Boy did I miss being a vegan. I was a vegan last year for about 3 months. And I caved in with the sudden craving a juicy steak. 200 pounds and lazy/ a year later. I feel like I cant beileve i made it this far. Over a damn steak. But now that I am back to being vegan, as of now day 3. With the exception of having a craving for some wings. That wasnt even worth it! 3 meals throughout the day were all vegan. Except that late night craving. From being easily influenced on food tiktok. I now know what triggers me to have late night cravings. 1 staying up late. 2 scrolling on tiktok. and 3 watching Mav cook his gourmet meals in the back of his truck.
Ive got to have better control of myself.
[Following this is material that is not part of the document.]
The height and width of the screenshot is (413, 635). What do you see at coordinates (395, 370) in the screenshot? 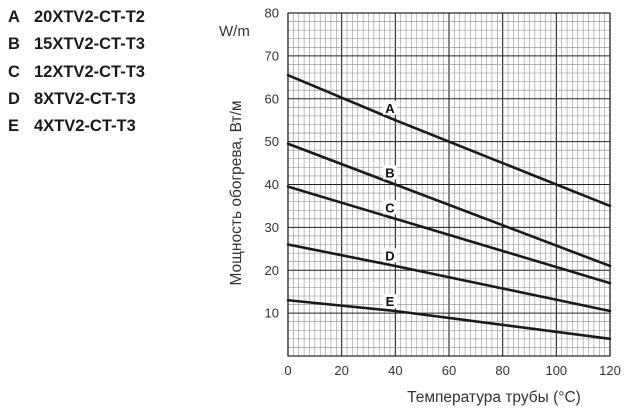
I see `x-tick-label: 40` at bounding box center [395, 370].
If this is something Im going to be doing the rest of my life. Vegan food is so delicious!! I dont even realize the difference. I was so disgusted by the thought and sight of meat. And watching how meat is produced, and killed on youtube made me want to be a vegan even more.
Seafood out of all things. My favorite food in the world. Has always been seafood. From shrimp and crab legs, mussels and crawfish. After suddenly realizing just how dirty the ocean is. And only imagining how much drugs, and garbage they pull out of the ocean right along with the seafood, thats being sent to warehouses to be clean and "sanitized" for people like me who love seafood to purchase and take home to cook and eat!
Of course Im sure the vegetables and fruit Ive been eating I know sure isn't any better. Especially getting it from these local grocery stores. But what can I do for now?
I guess Ill just take the risk, as long as I soak everything in salt vinegar water....i should be fine right??
Im speaking my future big backyard into existence. So I can some day grow my own produce. But for now...Ill just continue to trust God and hope for the best.
Now if youre wondering what does over coming depression and going vegan have to do with anything...
Well apparently we are what we eat. So im choosing to go vegan not only to look better, and loose weight, but also to clear my mind more. To reach a new level of understanding. Taking care of my self in this way will help me to feel good about myself. This is an act of self love for myself.